__Material to process__
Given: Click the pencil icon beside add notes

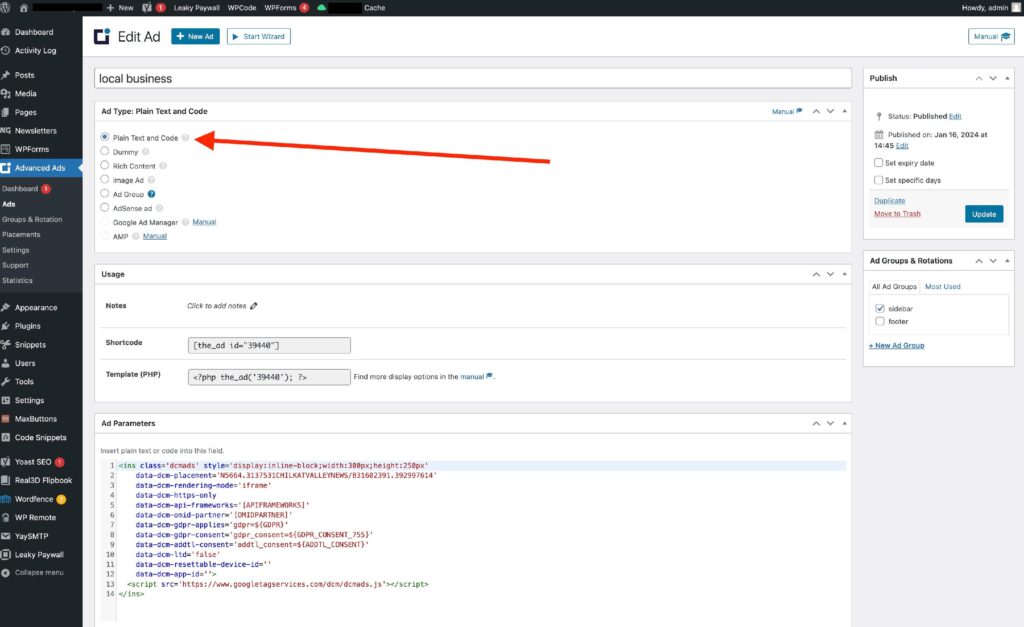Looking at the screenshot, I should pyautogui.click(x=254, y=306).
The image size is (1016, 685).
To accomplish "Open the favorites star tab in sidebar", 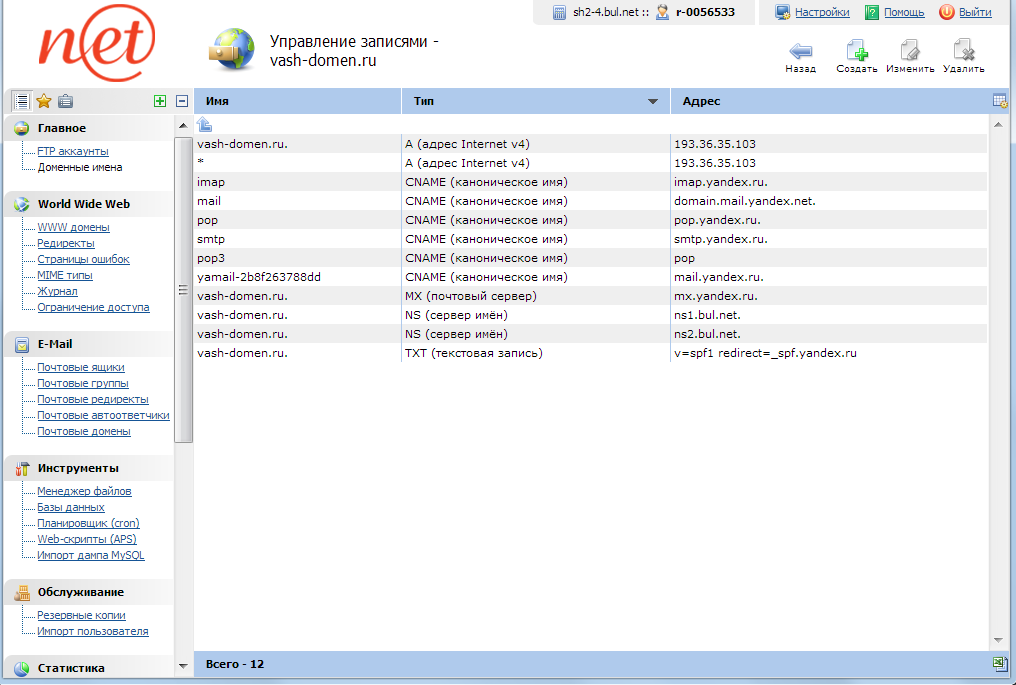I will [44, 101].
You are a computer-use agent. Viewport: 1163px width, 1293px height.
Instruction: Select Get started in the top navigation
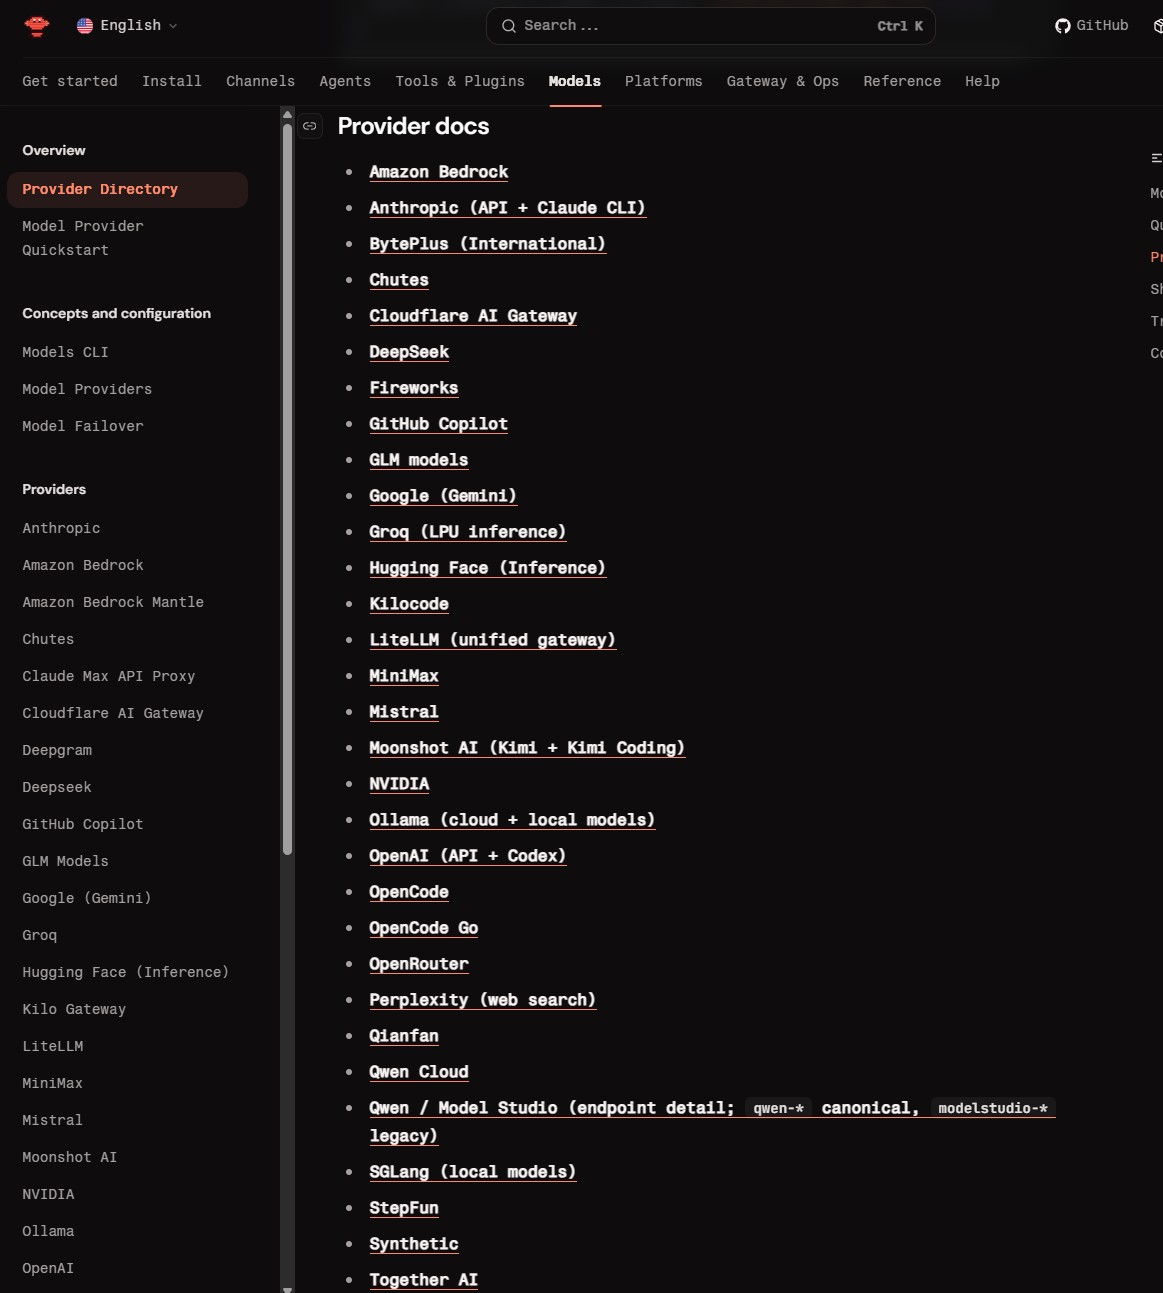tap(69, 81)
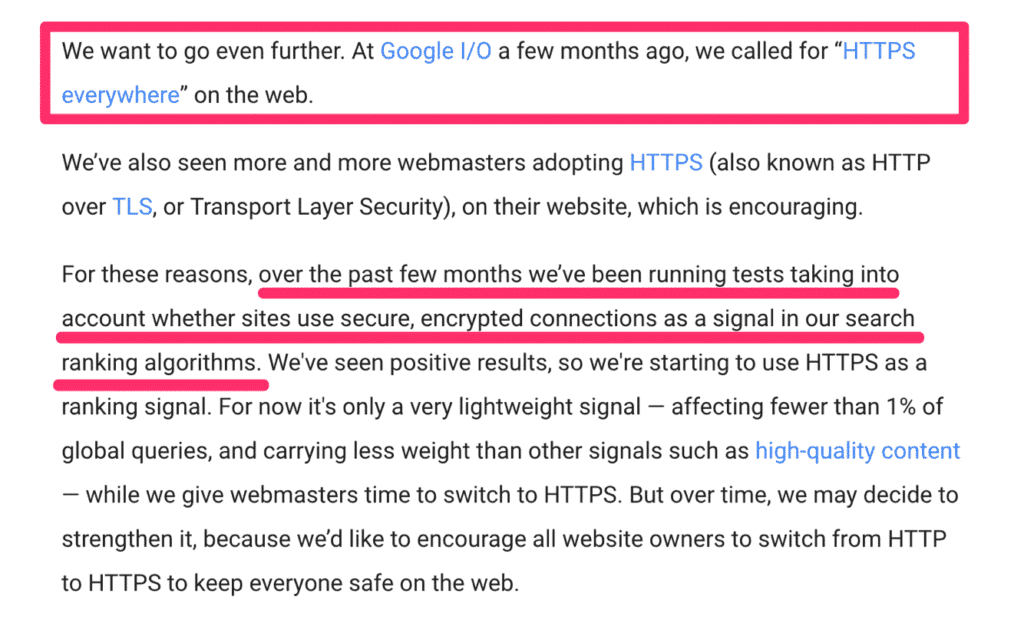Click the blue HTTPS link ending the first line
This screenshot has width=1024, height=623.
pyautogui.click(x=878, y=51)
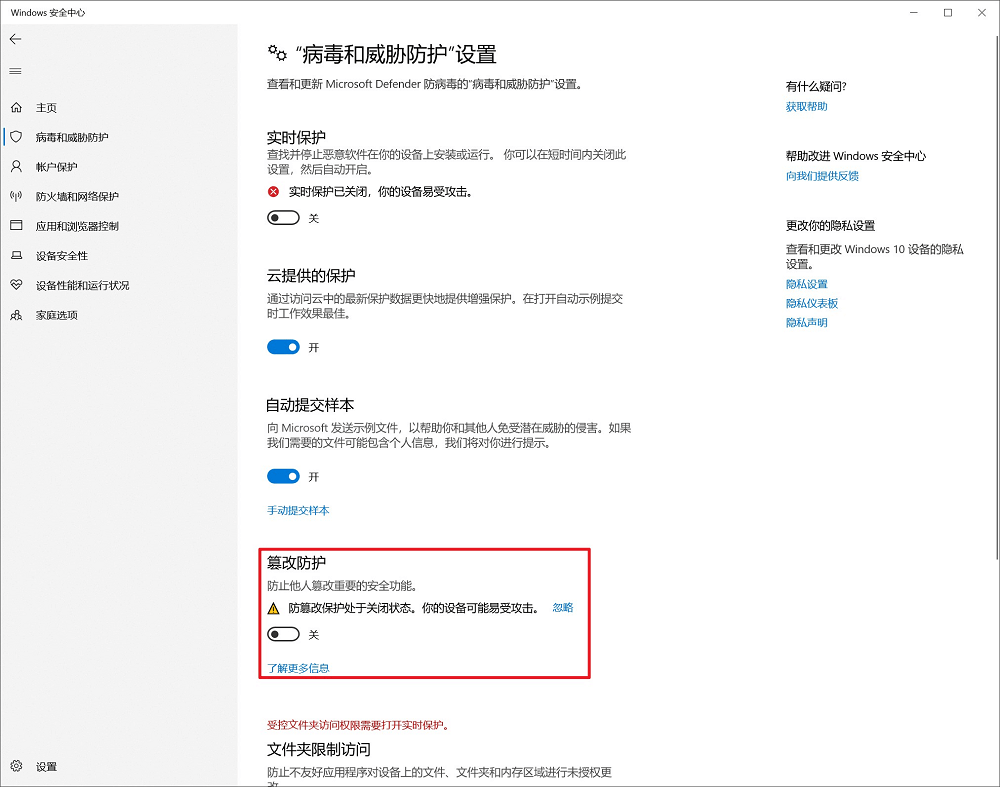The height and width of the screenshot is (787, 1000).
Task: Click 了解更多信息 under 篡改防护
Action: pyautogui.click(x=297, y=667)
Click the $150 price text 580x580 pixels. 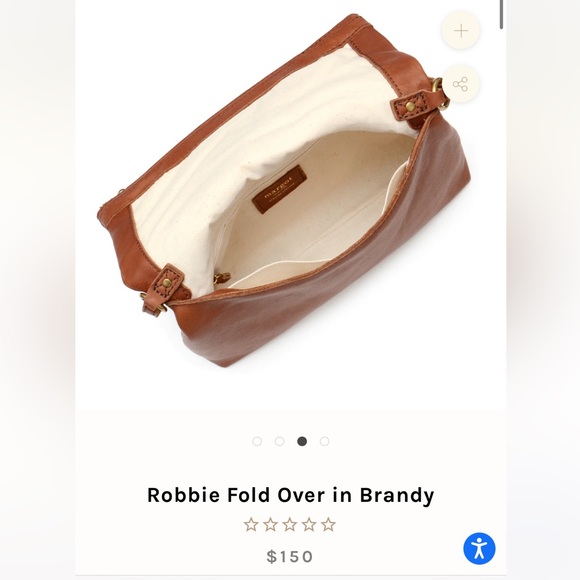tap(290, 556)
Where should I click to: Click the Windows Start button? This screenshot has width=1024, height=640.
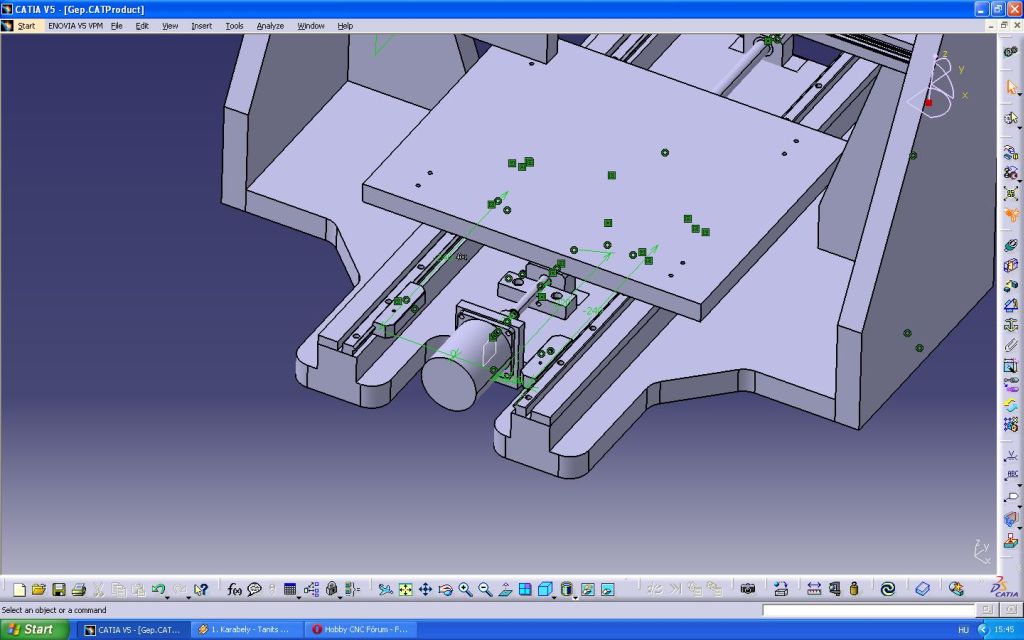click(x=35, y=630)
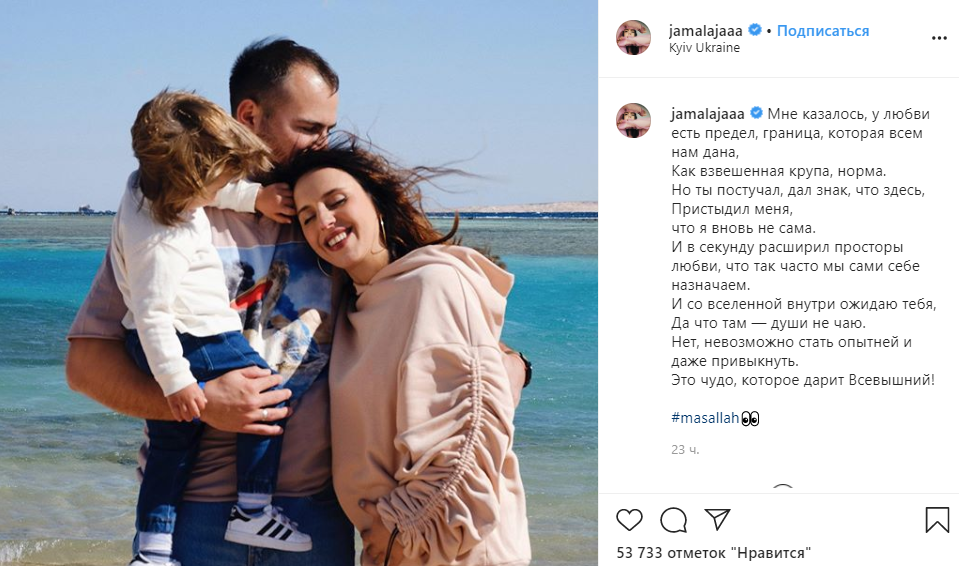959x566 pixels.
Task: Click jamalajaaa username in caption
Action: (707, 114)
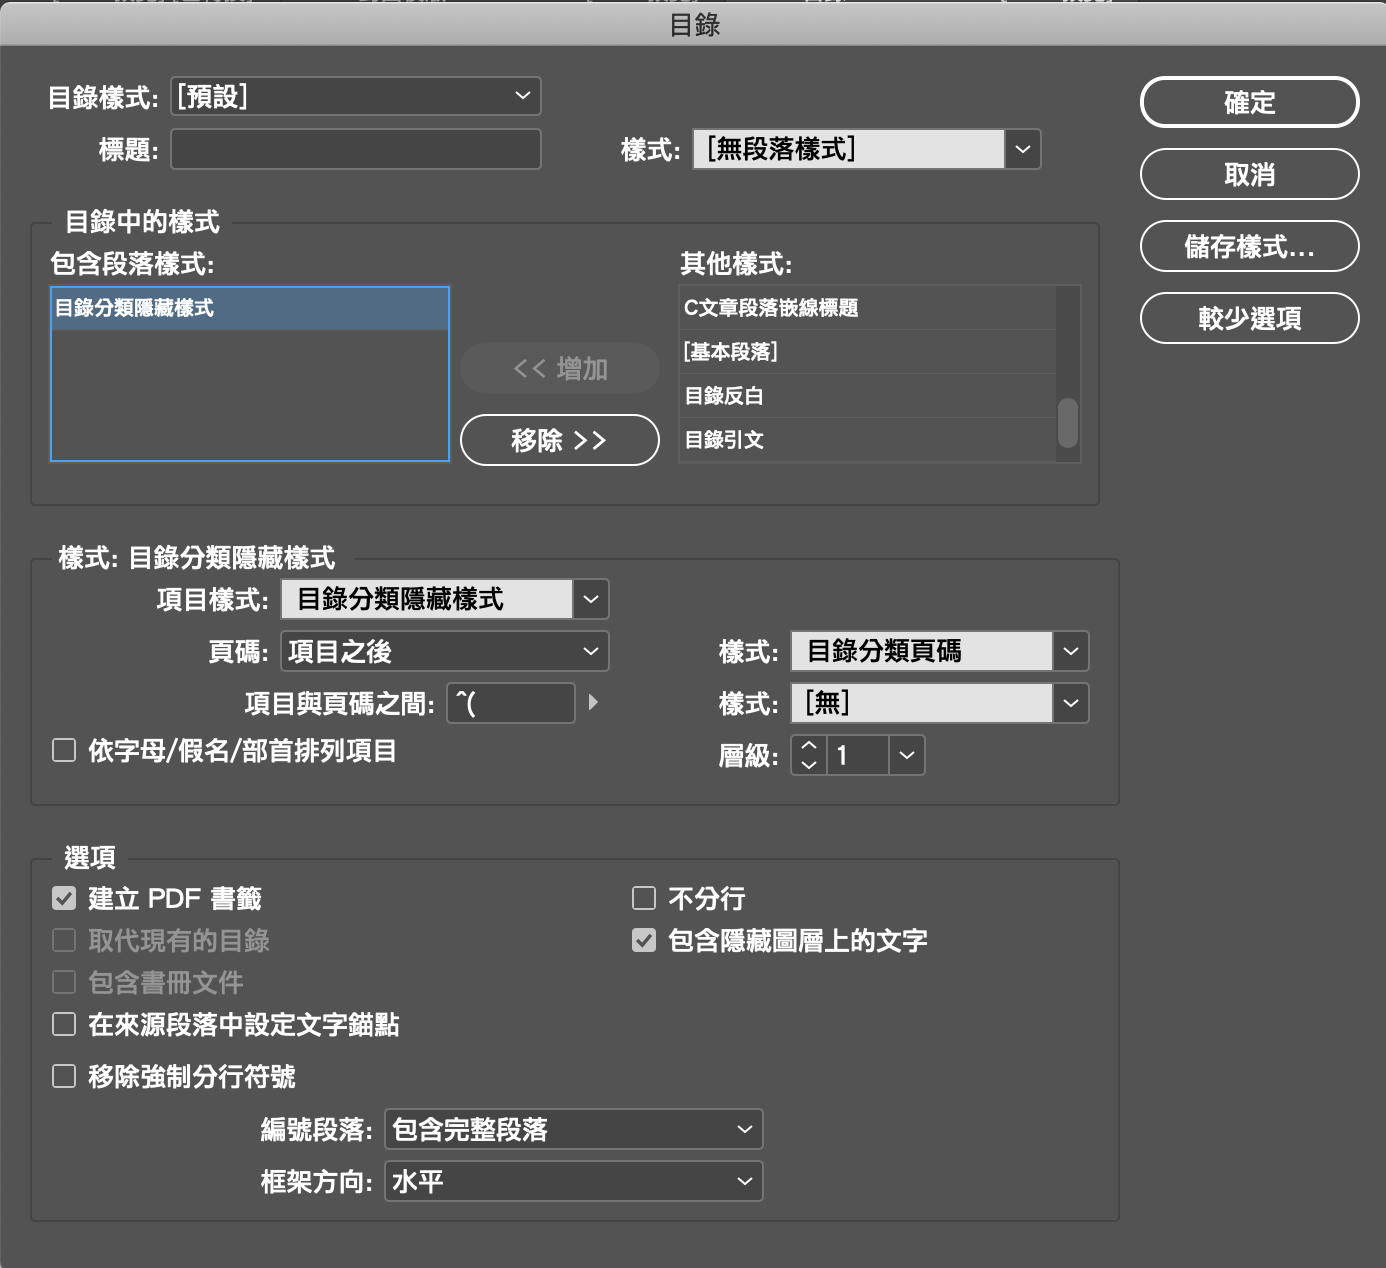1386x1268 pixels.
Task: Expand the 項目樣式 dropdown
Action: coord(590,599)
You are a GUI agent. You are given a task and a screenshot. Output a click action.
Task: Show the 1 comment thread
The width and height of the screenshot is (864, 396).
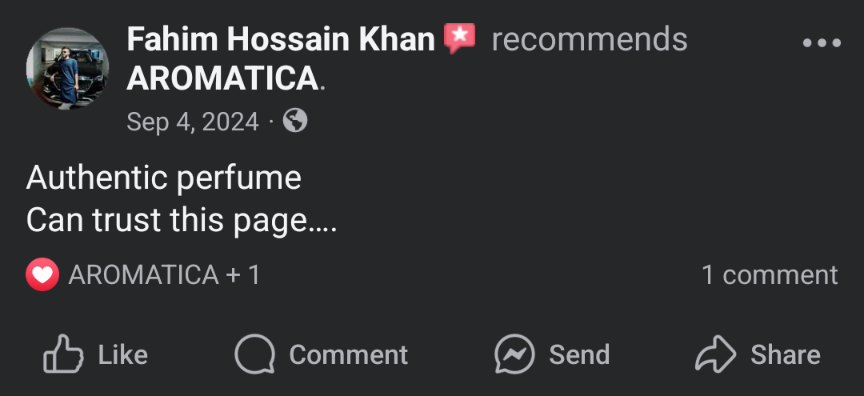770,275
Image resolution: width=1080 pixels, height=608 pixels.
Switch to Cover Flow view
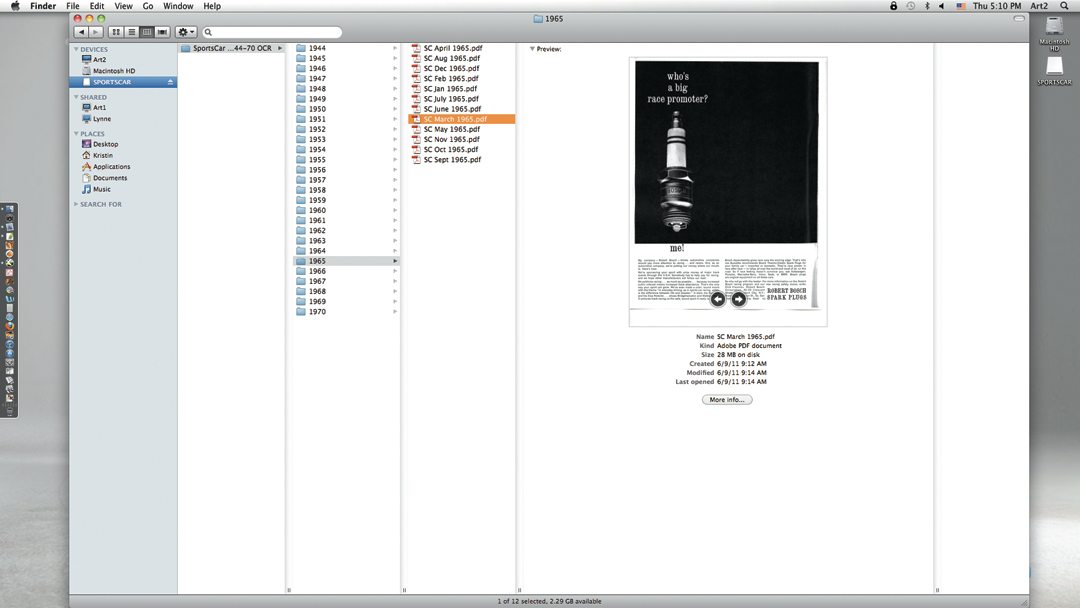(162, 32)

__Task directions__
Only the number is needed here: how many lines of the listing include "agent"?

__Solution for this exercise__
2